Screen-element location records
○ ○ ○

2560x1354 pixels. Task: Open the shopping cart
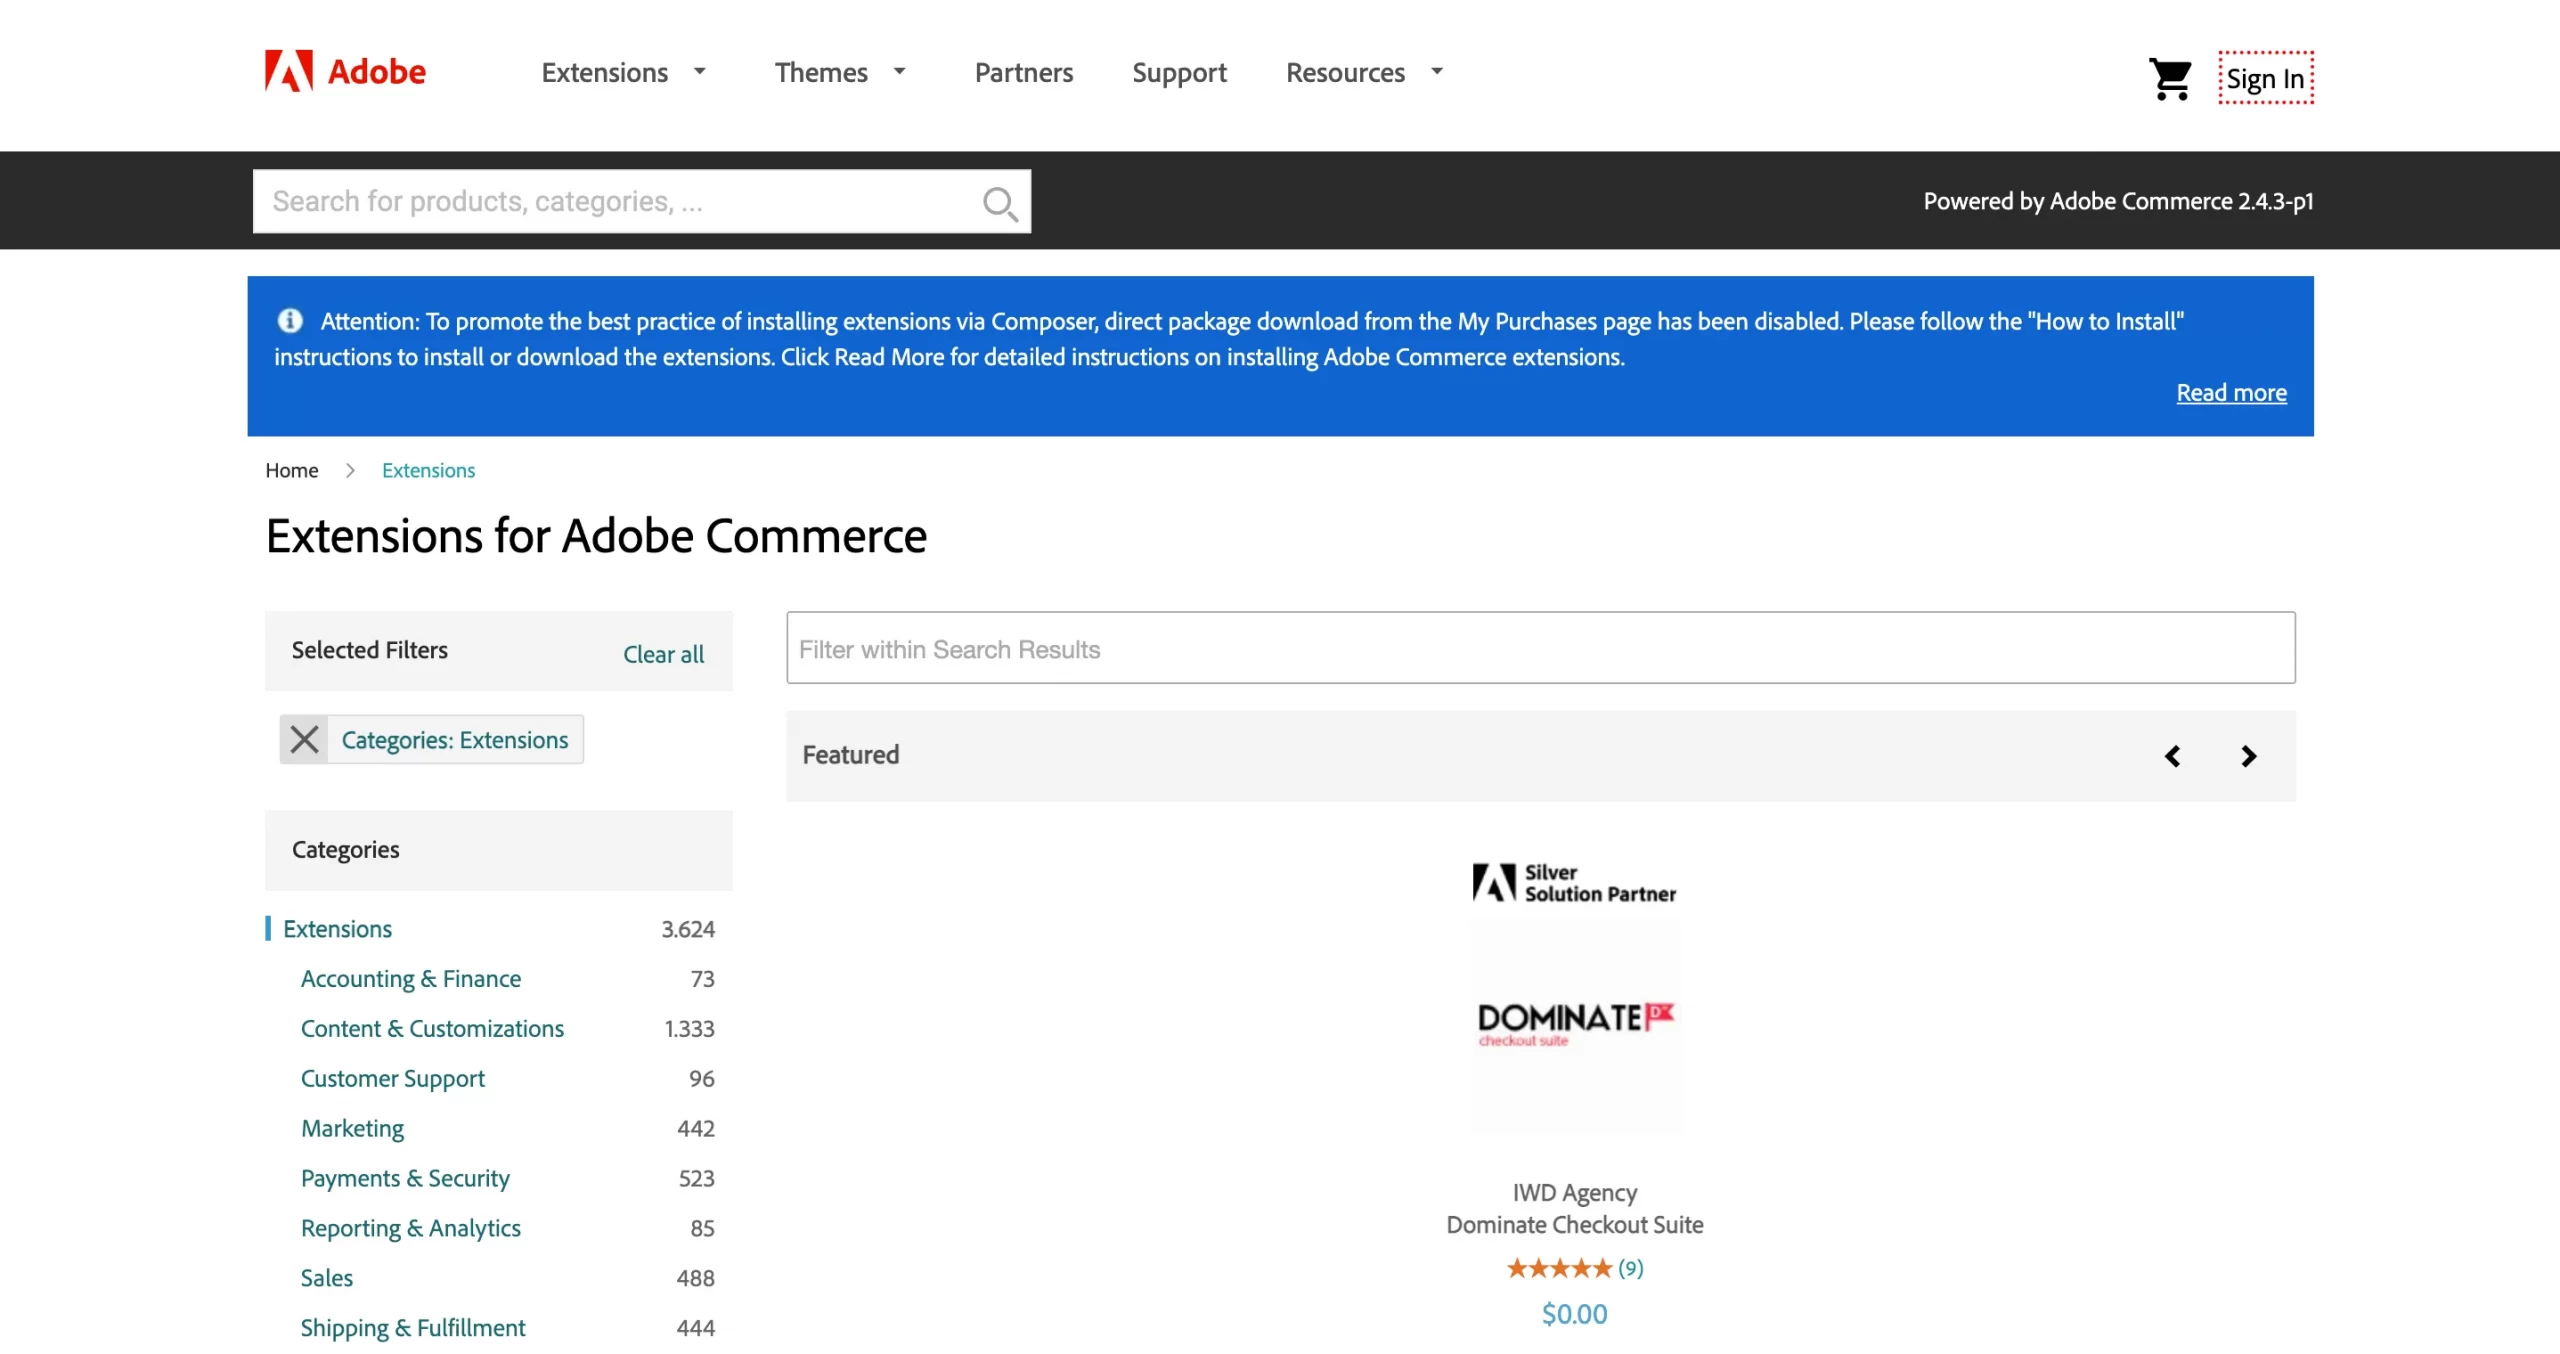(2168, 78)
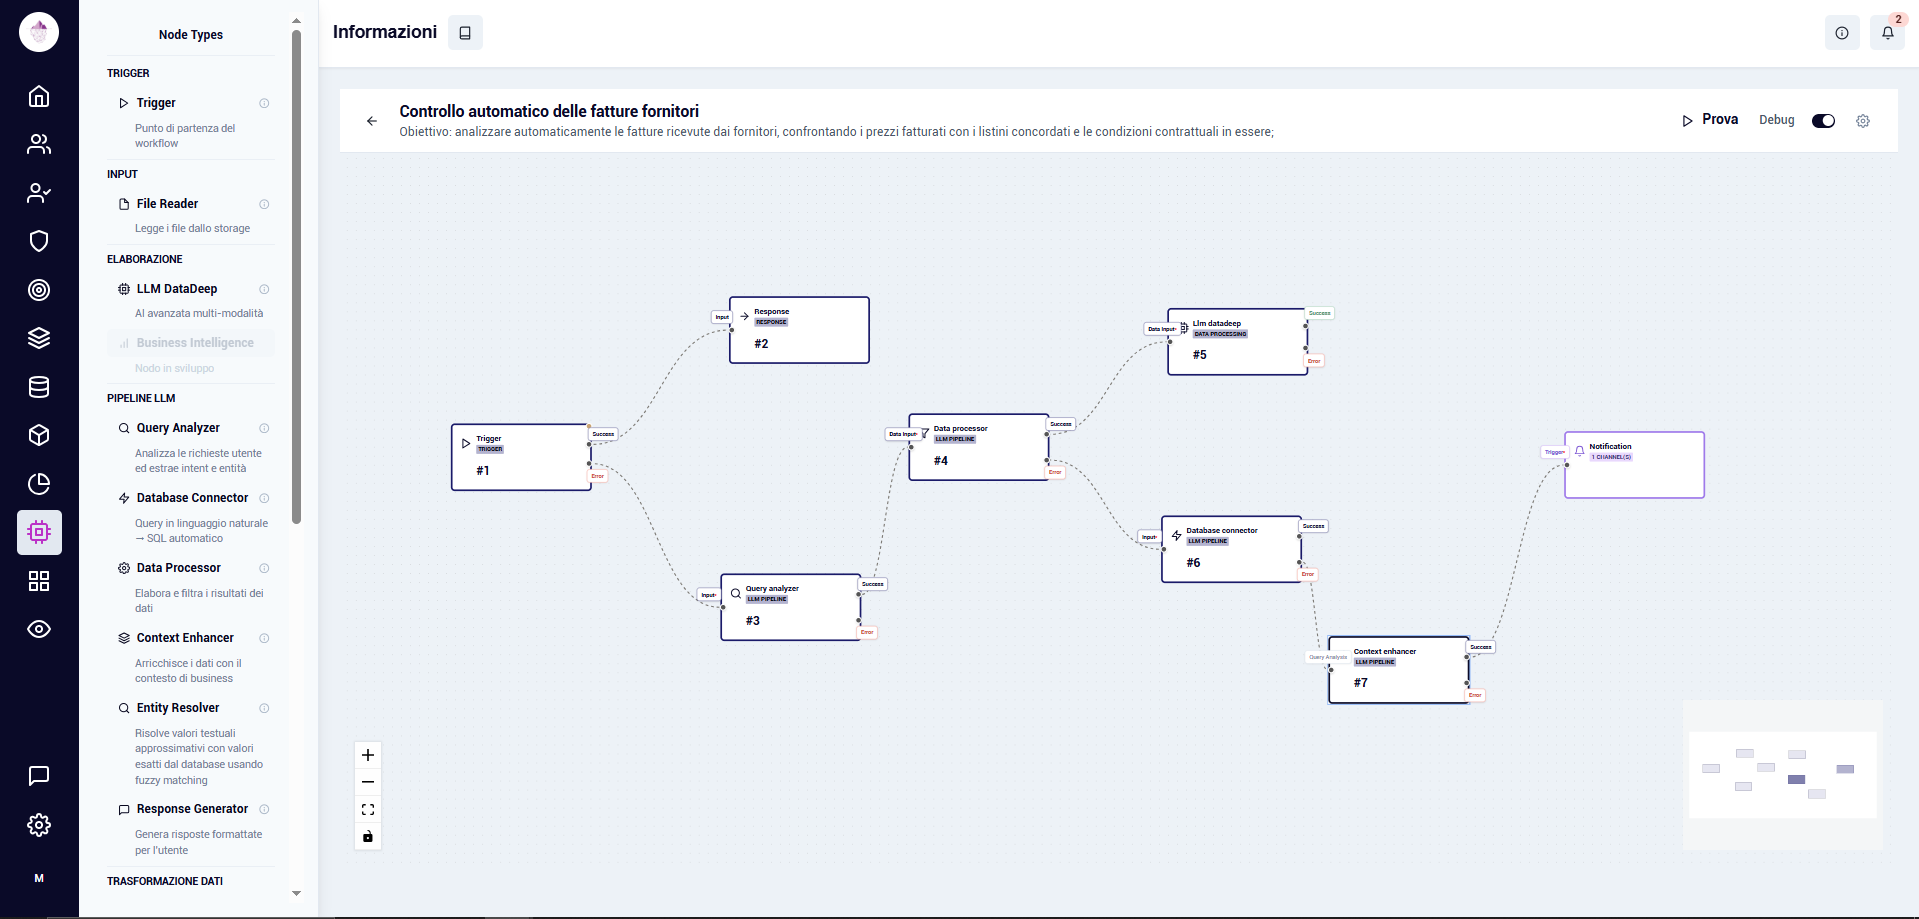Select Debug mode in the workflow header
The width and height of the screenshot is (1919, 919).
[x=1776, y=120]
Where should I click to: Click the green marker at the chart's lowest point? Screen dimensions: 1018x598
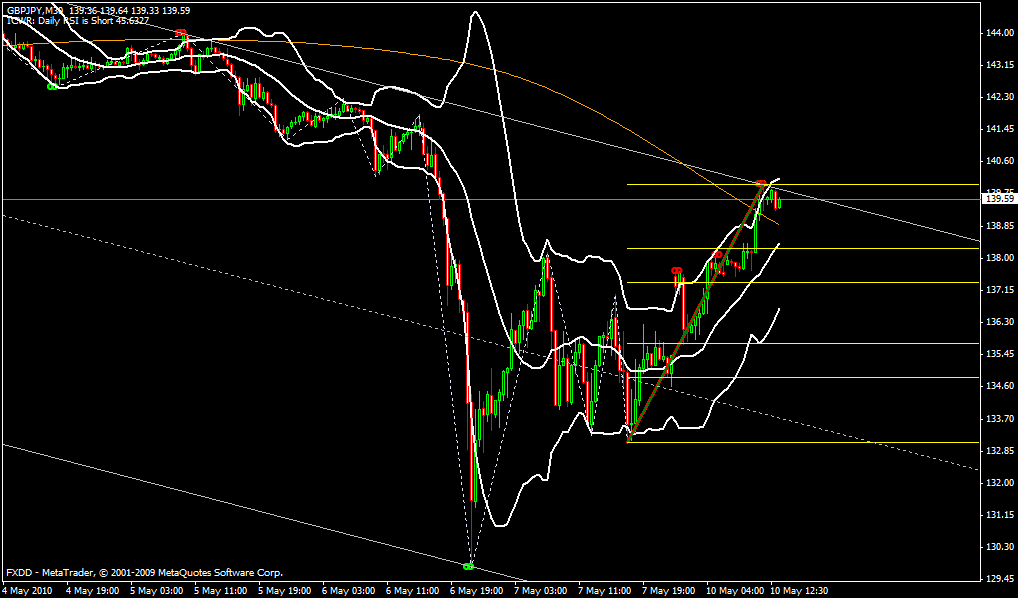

○ ○ ○

• **What you should do**
Find each line of the data above that contains the string "point", and copy those lines out in full.

• **The answer**
Where should I click to: Click the green marker at the chart's lowest point? Screen dimensions: 1018x598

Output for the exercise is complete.